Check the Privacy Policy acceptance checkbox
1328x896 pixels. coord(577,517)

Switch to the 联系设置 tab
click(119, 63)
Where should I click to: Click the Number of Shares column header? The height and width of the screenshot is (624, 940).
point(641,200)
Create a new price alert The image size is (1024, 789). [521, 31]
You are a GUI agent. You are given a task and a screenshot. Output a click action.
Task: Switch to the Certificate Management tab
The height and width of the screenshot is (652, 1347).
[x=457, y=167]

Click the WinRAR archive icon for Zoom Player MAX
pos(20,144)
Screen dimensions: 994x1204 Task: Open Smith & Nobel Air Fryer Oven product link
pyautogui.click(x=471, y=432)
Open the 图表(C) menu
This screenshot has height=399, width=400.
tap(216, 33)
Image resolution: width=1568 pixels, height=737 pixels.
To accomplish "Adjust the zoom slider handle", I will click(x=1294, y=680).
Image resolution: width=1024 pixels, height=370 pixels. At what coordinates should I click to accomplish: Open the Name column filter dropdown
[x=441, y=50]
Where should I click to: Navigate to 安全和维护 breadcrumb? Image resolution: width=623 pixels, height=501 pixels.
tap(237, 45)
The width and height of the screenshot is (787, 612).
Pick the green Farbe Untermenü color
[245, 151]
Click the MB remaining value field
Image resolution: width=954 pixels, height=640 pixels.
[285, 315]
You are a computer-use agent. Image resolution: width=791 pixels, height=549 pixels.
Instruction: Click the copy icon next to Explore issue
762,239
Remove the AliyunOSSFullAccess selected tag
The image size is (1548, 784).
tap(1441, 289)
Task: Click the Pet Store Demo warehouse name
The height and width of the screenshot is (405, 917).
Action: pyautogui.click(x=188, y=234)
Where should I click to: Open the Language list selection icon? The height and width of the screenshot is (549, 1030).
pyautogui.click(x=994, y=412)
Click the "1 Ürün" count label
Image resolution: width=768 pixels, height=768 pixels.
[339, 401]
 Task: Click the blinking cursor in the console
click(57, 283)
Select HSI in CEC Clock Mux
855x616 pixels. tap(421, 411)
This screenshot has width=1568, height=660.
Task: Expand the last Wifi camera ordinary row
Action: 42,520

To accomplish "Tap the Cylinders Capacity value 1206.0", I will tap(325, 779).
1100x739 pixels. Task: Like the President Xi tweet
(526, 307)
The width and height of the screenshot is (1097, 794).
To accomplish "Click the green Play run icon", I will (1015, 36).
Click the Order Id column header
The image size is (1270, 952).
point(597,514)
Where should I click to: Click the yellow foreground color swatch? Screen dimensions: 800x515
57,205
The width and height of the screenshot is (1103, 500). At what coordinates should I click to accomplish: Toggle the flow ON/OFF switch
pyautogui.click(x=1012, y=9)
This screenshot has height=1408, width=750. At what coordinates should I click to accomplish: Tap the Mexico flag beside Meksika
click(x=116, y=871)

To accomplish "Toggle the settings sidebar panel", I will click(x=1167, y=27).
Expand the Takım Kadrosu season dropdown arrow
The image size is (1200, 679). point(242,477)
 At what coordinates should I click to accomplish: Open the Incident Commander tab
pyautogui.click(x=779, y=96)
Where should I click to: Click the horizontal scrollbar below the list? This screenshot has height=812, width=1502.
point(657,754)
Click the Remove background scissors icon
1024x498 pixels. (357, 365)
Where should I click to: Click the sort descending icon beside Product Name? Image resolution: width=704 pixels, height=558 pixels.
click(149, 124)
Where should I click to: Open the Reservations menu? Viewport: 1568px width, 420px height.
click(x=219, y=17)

**Exercise instructions**
Reproduce all of the records above verbatim, preserving every line and its original order.

**Answer for this exercise**
Check the Privacy Policy acceptance checkbox
1328x896 pixels. coord(577,517)

Switch to the 联系设置 tab
click(119, 63)
Where should I click to: Click the Number of Shares column header? The height and width of the screenshot is (624, 940).
point(641,200)
Create a new price alert The image size is (1024, 789). [521, 31]
You are a GUI agent. You are given a task and a screenshot. Output a click action.
Task: Switch to the Certificate Management tab
The height and width of the screenshot is (652, 1347).
[x=457, y=167]

Click the WinRAR archive icon for Zoom Player MAX
pos(20,144)
Screen dimensions: 994x1204 Task: Open Smith & Nobel Air Fryer Oven product link
pyautogui.click(x=471, y=432)
Open the 图表(C) menu
This screenshot has height=399, width=400.
tap(216, 33)
Image resolution: width=1568 pixels, height=737 pixels.
To accomplish "Adjust the zoom slider handle", I will click(x=1294, y=680).
Image resolution: width=1024 pixels, height=370 pixels. At what coordinates should I click to accomplish: Open the Name column filter dropdown
[x=441, y=50]
Where should I click to: Navigate to 安全和维护 breadcrumb? Image resolution: width=623 pixels, height=501 pixels.
tap(237, 45)
The width and height of the screenshot is (787, 612).
Pick the green Farbe Untermenü color
[245, 151]
Click the MB remaining value field
Image resolution: width=954 pixels, height=640 pixels.
[285, 315]
You are a computer-use agent. Image resolution: width=791 pixels, height=549 pixels.
Instruction: Click the copy icon next to Explore issue
762,239
Remove the AliyunOSSFullAccess selected tag
The image size is (1548, 784).
tap(1441, 289)
Task: Click the Pet Store Demo warehouse name
The height and width of the screenshot is (405, 917).
Action: pyautogui.click(x=188, y=234)
Where should I click to: Open the Language list selection icon? The height and width of the screenshot is (549, 1030).
pyautogui.click(x=994, y=412)
Click the "1 Ürün" count label
Image resolution: width=768 pixels, height=768 pixels.
[339, 401]
 Task: Click the blinking cursor in the console
click(57, 283)
Select HSI in CEC Clock Mux
855x616 pixels. tap(421, 411)
This screenshot has width=1568, height=660.
Task: Expand the last Wifi camera ordinary row
Action: 42,520

To accomplish "Tap the Cylinders Capacity value 1206.0", I will tap(325, 779).
1100x739 pixels. Task: Like the President Xi tweet
(526, 307)
The width and height of the screenshot is (1097, 794).
To accomplish "Click the green Play run icon", I will (1015, 36).
Click the Order Id column header
The image size is (1270, 952).
point(597,514)
Where should I click to: Click the yellow foreground color swatch? Screen dimensions: 800x515
57,205
The width and height of the screenshot is (1103, 500). At what coordinates should I click to accomplish: Toggle the flow ON/OFF switch
pyautogui.click(x=1012, y=9)
This screenshot has height=1408, width=750. At what coordinates should I click to accomplish: Tap the Mexico flag beside Meksika
click(x=116, y=871)

To accomplish "Toggle the settings sidebar panel", I will click(x=1167, y=27).
Expand the Takım Kadrosu season dropdown arrow
The image size is (1200, 679). point(242,477)
 At what coordinates should I click to accomplish: Open the Incident Commander tab
pyautogui.click(x=779, y=96)
Where should I click to: Click the horizontal scrollbar below the list? This screenshot has height=812, width=1502.
point(657,754)
Click the Remove background scissors icon
1024x498 pixels. (357, 365)
Where should I click to: Click the sort descending icon beside Product Name? Image resolution: width=704 pixels, height=558 pixels.
click(149, 124)
Where should I click to: Open the Reservations menu? Viewport: 1568px width, 420px height.
click(x=219, y=17)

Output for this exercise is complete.